One could write \displaystyle \tan\frac{u}{2} as a quotient involving sine and cosine, and then continue with the formula for half-angles,

\displaystyle \tan\frac{u}{2} = \frac{\sin\dfrac{u}{2}}{\cos\dfrac{u}{2}} = \ldots

but because this leads to square roots and difficulties with keeping a check on the correct sign in front of the roots, it is perhaps simpler instead to go backwards and work with the right-hand side.

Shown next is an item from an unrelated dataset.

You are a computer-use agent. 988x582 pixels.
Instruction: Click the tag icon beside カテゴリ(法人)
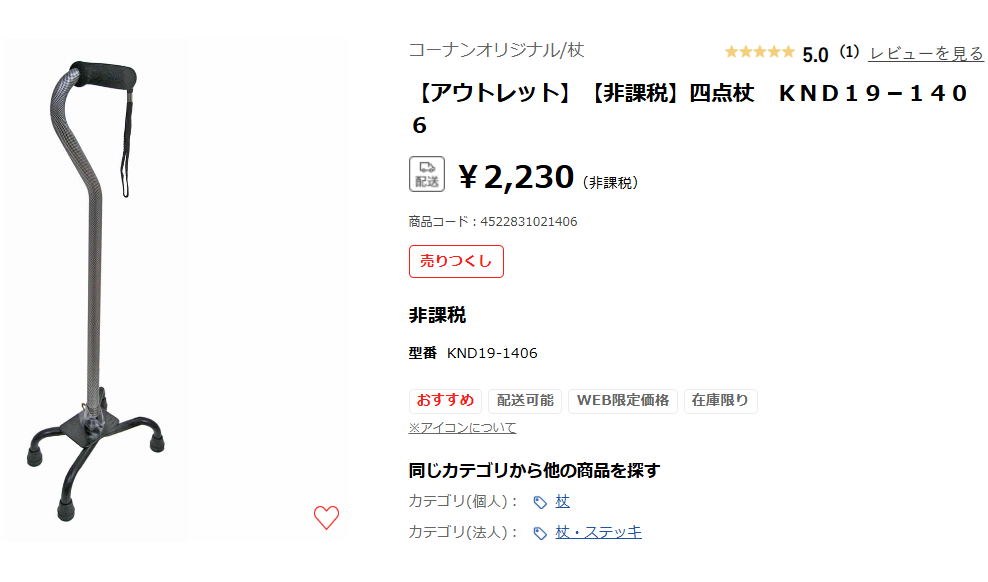540,532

We write \displaystyle u as \displaystyle 2\cdot(u/2)and use the formula for double angles (so as to end up with a right-hand side which has \displaystyle u/2 as its argument),

\displaystyle \frac{\sin u}{1+\cos u} = \frac{\sin \Bigl(2\cdot\dfrac{u}{2}\Bigr)}{1+\cos\Bigl(2\cdot\dfrac{u}{2}\Bigr)} = \frac{2\cos\dfrac{u}{2}\cdot \sin\dfrac{u}{2}}{1+\cos^2\cfrac{u}{2}-\sin^2\cfrac{u}{2}}\,\textrm{.}

Writing the 1 in the denominator as \displaystyle \cos^2(u/2) + \sin^2(u/2) using the Pythagorean identity,

\displaystyle \begin{align}

\frac{2\cos\dfrac{u}{2}\cdot\sin\dfrac{u}{2}}{1+\cos^2\dfrac{u}{2}-\sin^2\dfrac{u}{2}} &= \frac{2\cos\dfrac{u}{2}\sin\dfrac{u}{2}}{\cos^2\dfrac{u}{2} + \sin^2\dfrac{u}{2} + \cos^2\dfrac{u}{2} - \sin^2\dfrac{u}{2}}\\[8pt] &= \frac{2\cos\dfrac{u}{2}\sin\dfrac{u}{2}}{2\cos^2\dfrac{u}{2}}\\[5pt] &= \frac{\sin\dfrac{u}{2}}{\cos\dfrac{u}{2}}\\[8pt] &= \tan\frac{u}{2}\,\textrm{.} \end{align}